The United Steelworkers union overwhelmingly approved a new contract yesterday that will boost labor costs in the nation's basic steel industry by at least one-third over the next three years.
The new agreement appears, however, to be in compliance with the Carter administration's voluntary wage guidelines. Under the White House anti-inflation program, the union is allowed wage and benefit increases of 31.3 percent.
Although actual costs under the contract may go higher than the guidelines permit, a major cost item to the industry -- improved pension benefits to retired workers -- is exempt from the guidelines.
Neither steel industry officials nor representatives of the Council on Wage and Price Stability would publicly comment yesterday on the new agreement. Privately, however, both the industry and the government expressed concern the settlement would force future price increases in the industry.
The nation's steel industry has been losing ground in recent years to import competition in domestic markets, forcing plant closings and thousands of layoffs in the past year.
Union representatives yesterday expressed satisfaction with the contract. "It's the richest in the history of the union," said USW Vice President Joseph Odorcich, according to the Associated Press.
The contract was approved on a 333-42 vote by the union's ratifying committee, which met in Pittsburgh. Basically, the contract calls for:
A 25 cent-an-hour wage increase the first year, a 20-cent hourly pay raise the second, and a 15-cent hourly pay increase the third year.
Maintenance of the union's current cost-of-living adjustment benefits which, according to union spokesmen, would add about $2.60 more to the hourly wage at the end of the third year.
Sacrificing cost-of-living benefits due next month to help pay for improved pension benefits.
Raising the pensions of workers who retired before 1965 to $12 monthly for each year of work -- effectively doubling pension benefits for some retirees.
Pegging pension benefits for workers who retired after 1965 to increases in the consumer price index.
The contract between the United Steelworkers and the Coordinating Committee Steel Companies, representing the nation's nine largest steel firms, covers an estimated 285,000 smaller companies employing nearly 170,000 workers are expected to follow the coordinating committee's lead.
The contract talks, which began last February, were conducted under the guidelines of the industry's 1973 Experrimental Negotiating Agreement, the most important provision of which bans national strikes or lockouts.
The ENA requires labor and management parties to submit unresolved disputes to an arbitration panel which would be empowered to make a final decision.
In exchange for the no-strike agreement, the industry guaranteed 3 percent wage increases at the beginning of each contract year, subject to additional increases which might be negotiated.
Under ENA, the industry also agreed to give each employe a $150 bonus "because (of) economic advantages (that) could accrue to the companies' by eliminating strike shutdowns and the product stockpiling done by some companies in anticipation of strikes.
Before and during the latest contract talks, there was much speculation that the steel companies would fight to get rid of ENA, because of its expense. However, one source close to the negotiations said yesterday that the ENA question "has been left hanging in the air for the time being."
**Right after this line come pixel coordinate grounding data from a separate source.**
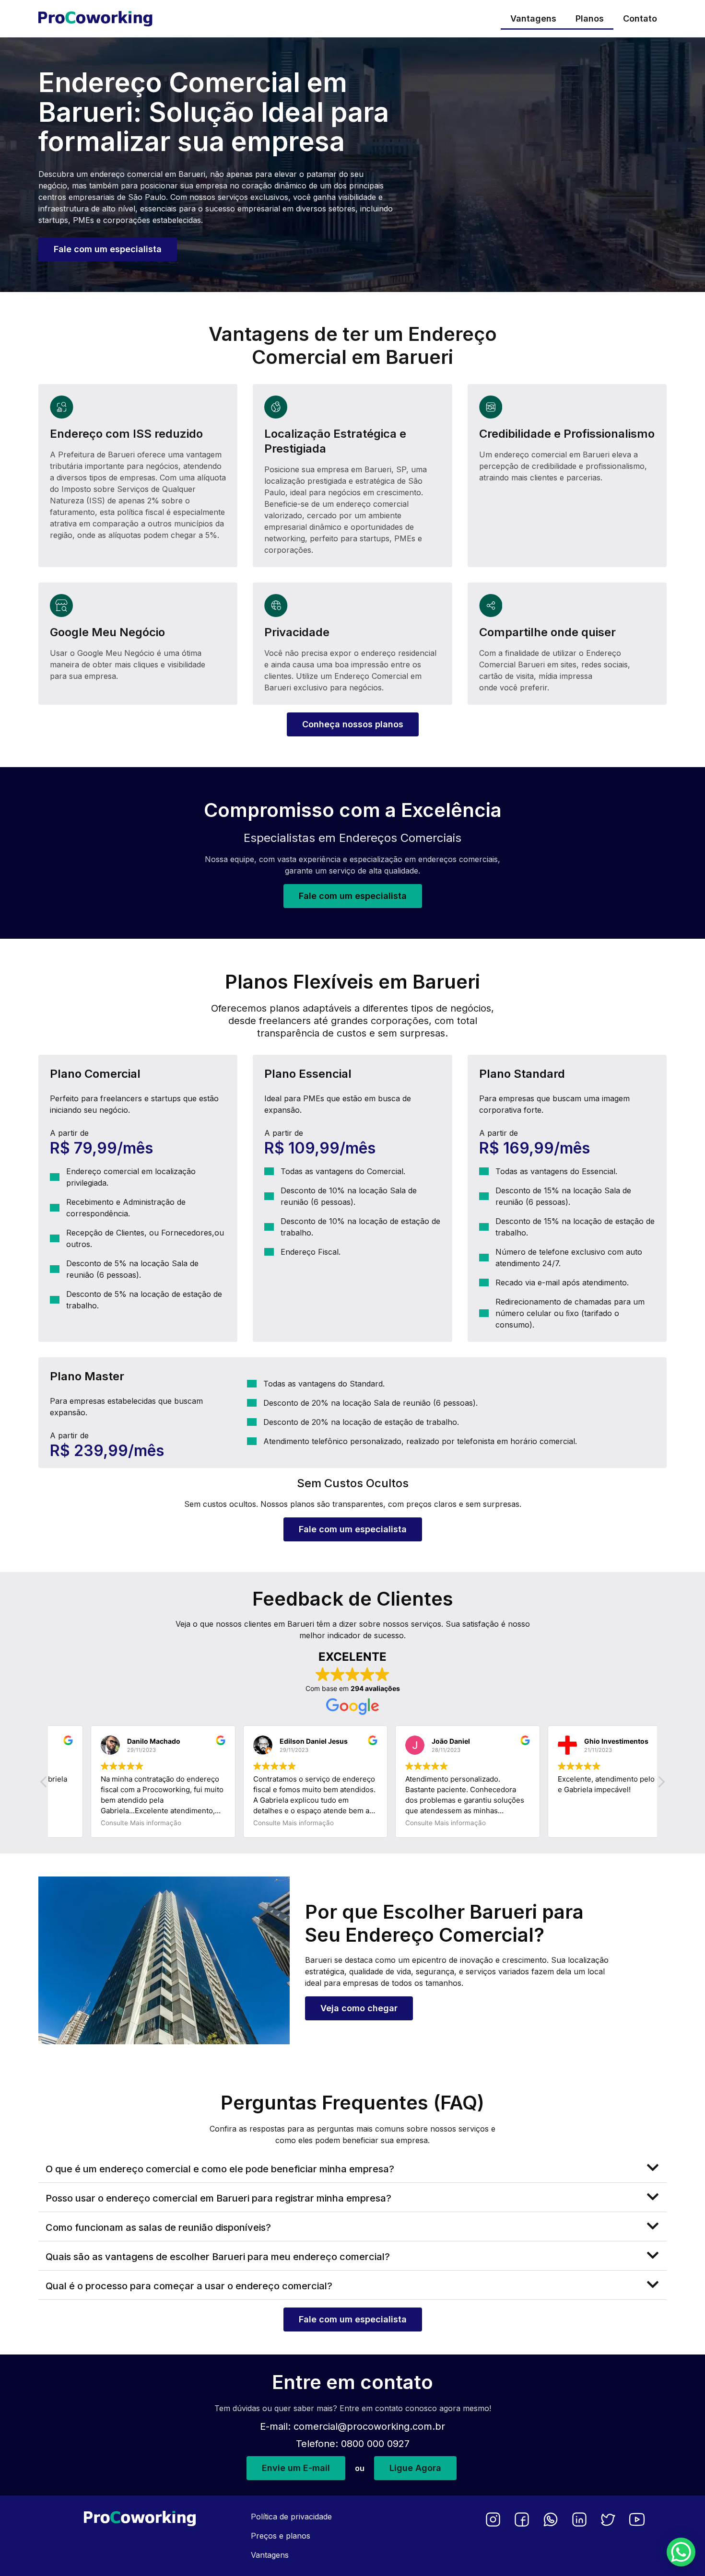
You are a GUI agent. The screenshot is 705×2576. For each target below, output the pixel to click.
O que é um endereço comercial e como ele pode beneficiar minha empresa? (220, 2169)
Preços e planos (280, 2536)
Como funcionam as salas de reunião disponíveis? (158, 2227)
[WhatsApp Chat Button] (681, 2552)
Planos (590, 18)
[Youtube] (637, 2519)
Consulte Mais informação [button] (102, 1823)
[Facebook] (521, 2519)
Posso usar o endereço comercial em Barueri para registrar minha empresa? (218, 2198)
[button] (661, 1784)
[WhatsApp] (550, 2519)
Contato (640, 18)
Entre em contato (352, 2382)
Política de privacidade (291, 2516)
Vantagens (533, 18)
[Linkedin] (579, 2519)
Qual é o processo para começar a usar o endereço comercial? (189, 2286)
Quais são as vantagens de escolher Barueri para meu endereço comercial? (218, 2256)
The basic steel contract settlement, which replaces a pact expiring Aug. 1, is important to other major industry agreements ending in the next few months. The steel industry, because of its important position in the national economy, is often the wage settlement pattern setter for key manufacturers.
Groups which may attempt to follow steel's lead include nearly 700,000 employes of the American Telephone and Telegraph Co., whose contracts expire Aug. 9, and 42,000 workers for the nation's three largest aluminum producers -- Aluminum Co. and Reynolds Metal Co.
Agreements with The Big Three aluminum companies are scheduled to end May 31.